Dès le départ, on décide de quitter le chemin de terre pourtant bien tracé, pour s’aventurer d’abord dans des zones humides traversées par de petits cours d’eau bien sympathiques, et rejoindre peu à peu le col de la Ponsonnière d’une manière inhabituelle et sportive. Attention à la fatigue des première heures…

Du col au lac des Béraudes, le chemin est splendide, malgré les caillous fréquents et ce rude passage un peu raide et très venté qui va nous mener au col des Béraudes à plus de 2800m d’altitude avec une vue plongeante sur ce lac bleu et la pointe des Cerces en face. On commence à voir des linaigrettes, on aperçoit au loin dans la brume encore non dissipée la Meije, et il est bientôt 13h, heure du repas… que l’on va prendre en se posant au départ du « coup de cul » qui nous mène à 2800m. Le temps est splendide et l’air sent bon : bon appétit les jeunes !

L’arrivée au lac des Béraudes, après une superbe descente dans des chemins un peu raides que parfois on peine à deviner dans les pierriers et un passage auprès d’un des derniers névés de la saison, va nous permettre de nous reposer une vingtaine de minutes et de filmer les alentours du lac (voir les deux vidéos plus bas).

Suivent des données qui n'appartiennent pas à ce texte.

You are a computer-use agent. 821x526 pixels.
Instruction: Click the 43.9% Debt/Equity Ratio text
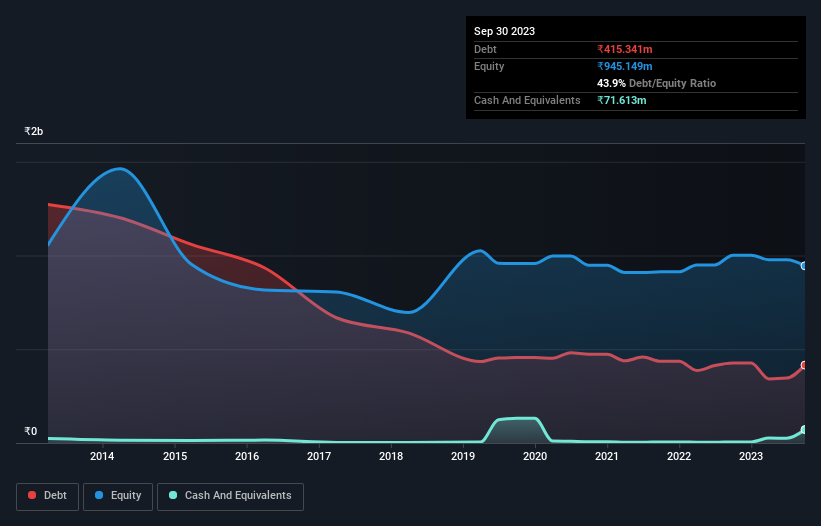click(x=656, y=83)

On passe ensuite à la majestueuse descente vers la vallée de Névache, où la végétation tranche réellement avec le côté alpin de la matinée et nous rappelle quelques notes agréables du climat du midi. Il nous faut ensuite remonter patiemment vers le refuge des Drayères du haut de la vallée, à 2160m, où nous attend la recharge en eau de nos gourdes et camelbaks… Au passage : des tourbières, des linaigrettes à profusion, des lacs, des pins tordus… Michael et Yann sont enchantés.

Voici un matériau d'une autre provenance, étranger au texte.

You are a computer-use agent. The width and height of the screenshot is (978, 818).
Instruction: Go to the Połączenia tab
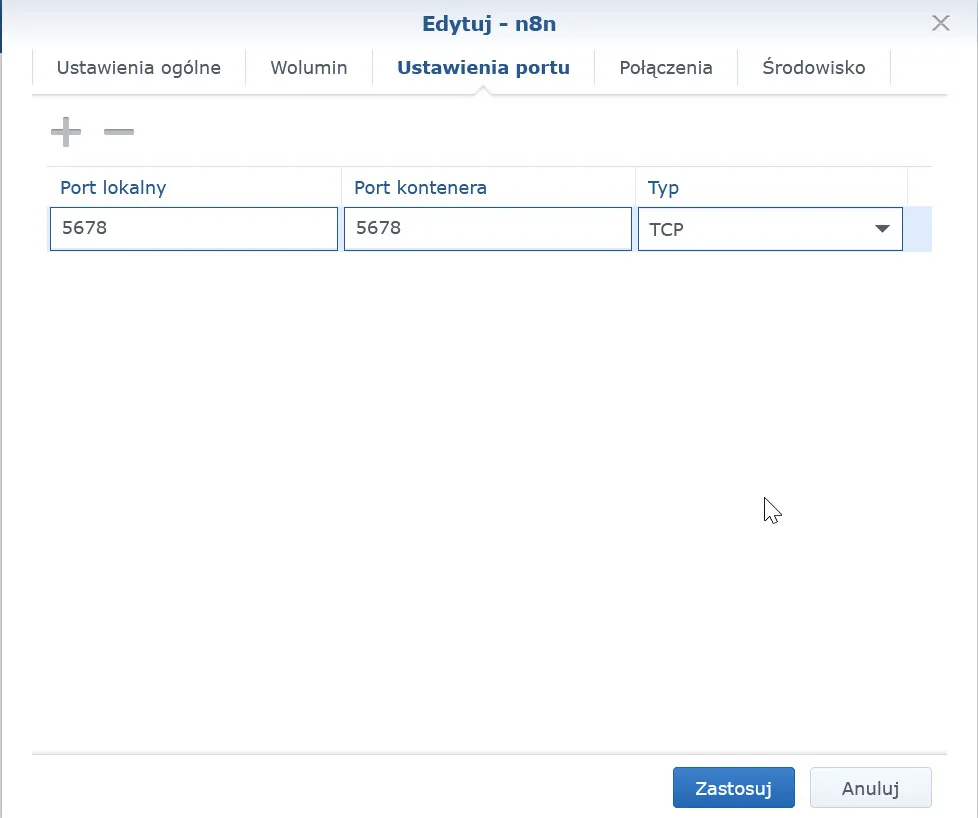coord(666,68)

Mais ils ignorent qu’il nous reste encore plus de deux heures pour rejoindre la voiture ! Au programme : la montée interminable et un peu éprouvante pour Yann du verrou glaciaire qui nous mène à trois grands lacs (lac de la Clarée, lac Rond et lac du Grand Ban), et la descente qui passe par ce village militaire toujours surprenant par son architecture austère aux allures d’après-guerre. D’ailleurs, ce soir, ils sont là, les militaires, prêts à manger. Un jeune officier vient de sortir tout nu du lac supérieur et rejoint très rapidement le camp au pas de course (après s’être habillé et fait siffler… devinez par qui ?). On va d’ailleurs suivre son sentier qui est un raccourci, mais il ira certes un peu plus vite que nous…!

Enfin, la voiture et en vue : Michael veut encore courir sur le chemin parsemé d’herbe et de caillous… Il commence à pleuvoir, l’orage approche à grands pas, et les montagnes alentour se font menaçantes. C’est splendide et terrifiant à la fois, comme toujours dans ce cas.
Les jeunes pourront se reposer cette nuit, et c’est bien mérité, car au final, 25 kms de randonnée et 1350m de dénivelée en 9h25, c’est un peu dur, mais tellement beau, n’est-ce pas Yann ?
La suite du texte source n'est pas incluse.